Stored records
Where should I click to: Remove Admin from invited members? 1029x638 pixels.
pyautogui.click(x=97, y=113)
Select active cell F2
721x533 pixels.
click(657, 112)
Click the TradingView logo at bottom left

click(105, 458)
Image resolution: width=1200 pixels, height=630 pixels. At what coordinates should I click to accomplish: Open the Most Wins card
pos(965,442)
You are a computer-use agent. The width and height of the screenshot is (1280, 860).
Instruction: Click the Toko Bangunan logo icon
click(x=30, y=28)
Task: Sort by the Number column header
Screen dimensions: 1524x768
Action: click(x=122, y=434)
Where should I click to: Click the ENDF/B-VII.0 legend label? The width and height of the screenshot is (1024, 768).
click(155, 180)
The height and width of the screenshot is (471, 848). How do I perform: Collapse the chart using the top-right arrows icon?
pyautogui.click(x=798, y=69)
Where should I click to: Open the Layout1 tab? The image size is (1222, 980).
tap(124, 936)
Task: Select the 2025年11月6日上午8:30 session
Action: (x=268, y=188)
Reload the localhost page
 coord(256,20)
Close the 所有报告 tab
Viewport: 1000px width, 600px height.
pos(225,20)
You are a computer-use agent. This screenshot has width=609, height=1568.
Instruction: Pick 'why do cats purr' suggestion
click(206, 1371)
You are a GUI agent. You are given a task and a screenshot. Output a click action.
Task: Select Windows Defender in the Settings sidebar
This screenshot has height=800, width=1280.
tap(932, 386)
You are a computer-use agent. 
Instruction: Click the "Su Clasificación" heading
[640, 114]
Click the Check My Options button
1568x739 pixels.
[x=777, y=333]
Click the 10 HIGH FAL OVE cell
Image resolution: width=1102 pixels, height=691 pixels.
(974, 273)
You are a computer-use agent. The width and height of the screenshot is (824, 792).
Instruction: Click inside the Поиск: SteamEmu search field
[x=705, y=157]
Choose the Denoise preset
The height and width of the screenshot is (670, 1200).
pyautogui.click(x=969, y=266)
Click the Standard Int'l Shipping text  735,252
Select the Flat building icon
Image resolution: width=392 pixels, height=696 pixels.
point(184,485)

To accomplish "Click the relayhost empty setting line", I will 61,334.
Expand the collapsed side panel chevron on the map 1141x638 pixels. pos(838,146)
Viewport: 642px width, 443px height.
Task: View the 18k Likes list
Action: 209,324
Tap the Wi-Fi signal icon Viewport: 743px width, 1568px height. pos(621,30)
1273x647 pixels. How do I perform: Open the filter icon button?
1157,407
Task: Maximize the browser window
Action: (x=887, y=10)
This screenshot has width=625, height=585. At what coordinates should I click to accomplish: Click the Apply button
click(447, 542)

» Problem statement
Report all lines of the data that include the word "computer".

» Task output
You are a computer-use agent. The width and height of the screenshot is (1280, 860).
You are a computer-use agent. This screenshot has width=609, height=1568.
You are a computer-use agent. 
You are a computer-use agent. The width and height of the screenshot is (824, 792).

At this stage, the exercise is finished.